One solution to Exercise 2.12:
(define (make-center-percent c p)
(make-center-width c (* c (/ p 100))))
(define (percent i)
(* (/ (width i) (center i)) 100))
Posted by Ken Dyck as Programming at 6:30 PM MST
July 17th, 2007
Solution to SICP Exercise 2.12
July 16th, 2007
Solution to SICP Exercise 2.11
One solution to Exercise 2.11:
(define (mul-interval x y)
(let* ((lx (lower-bound x))
(ux (upper-bound x))
(ly (lower-bound y))
(uy (upper-bound y))
(pos-lx? (positive? lx))
(pos-ux? (positive? ux))
(pos-ly? (positive? ly))
(pos-uy? (positive? uy)))
(cond
; lx ux ly uy example
; ----------------------------------
; + - + + invalid interval
; + - + - invalid interval
; + - - + invalid interval
; + - - - invalid interval
((and pos-lx? (not pos-ux?))
(error "invalid interval" x))
; + + + - invalid interval
; - + + - invalid interval
; - - + - invalid interval
((and pos-ly? (not pos-uy?))
(error "invalid interval" y))
; + + + + (1.2)(2.3) = (2.6)
((and pos-lx? pos-ux? pos-ly? pos-uy?)
(make-interval (* lx ly) (* ux uy)))
; + + - + (1.2)(-2.3) = (-4.6)
((and pos-lx? pos-ux? (not pos-ly?) pos-uy?)

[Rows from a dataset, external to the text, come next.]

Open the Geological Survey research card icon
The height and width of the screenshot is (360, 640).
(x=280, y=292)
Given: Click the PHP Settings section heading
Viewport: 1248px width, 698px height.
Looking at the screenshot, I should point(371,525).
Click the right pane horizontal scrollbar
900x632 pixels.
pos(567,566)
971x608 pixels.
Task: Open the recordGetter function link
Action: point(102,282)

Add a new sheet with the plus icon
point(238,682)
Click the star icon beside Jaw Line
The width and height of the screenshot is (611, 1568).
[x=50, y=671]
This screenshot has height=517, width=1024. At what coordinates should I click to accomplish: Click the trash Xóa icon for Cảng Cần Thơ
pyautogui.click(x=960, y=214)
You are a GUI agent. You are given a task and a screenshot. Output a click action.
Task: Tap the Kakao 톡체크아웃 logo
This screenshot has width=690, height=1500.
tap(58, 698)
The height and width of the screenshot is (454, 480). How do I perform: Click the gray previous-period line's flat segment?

(make-interval (* ux ly) (* ux uy)))
; + + - - (1.2)(-2.-1) = (-4.-1)
((and pos-lx? pos-ux? (not pos-ly?) (not pos-uy?))
(make-interval (* ux ly) (* lx uy)))
; - + + + (-1.2)(2.3) = (-3.6)
((and (not pos-lx?) pos-ux? pos-ly? pos-uy?)
(make-interval (* lx uy) (* ux uy)))
; - + - + (-1.2)(-2.3) = (-4.6) *
((and (not pos-lx?) pos-ux? (not pos-ly?) pos-uy?)
(make-interval (min (* lx uy) (* ux ly))
(* ux uy)))
; - + - - (-1.2)(-2.-1) = (-4.2)
((and (not pos-lx?) pos-ux? (not pos-ly?) (not pos-uy?))
(make-interval (* ux ly) (* lx ly)))
; - - + + (-2.-1)(2.3) = (-6.-2)
((and (not pos-lx?) (not pos-ux?) pos-ly? pos-uy?)
(make-interval (* lx uy) (* ux ly)))
; - - - + (-2.-1)(-2.3) = (-6, 4)
((and (not pos-lx?) (not pos-ux?) (not pos-ly?) pos-uy?)
(make-interval (* lx uy) (* lx ly)))
; - - - - (-2.-1)(-2.-1) = (1.4)
((and (not pos-lx?) (not pos-ux?) (not pos-ly?) (not pos-uy?))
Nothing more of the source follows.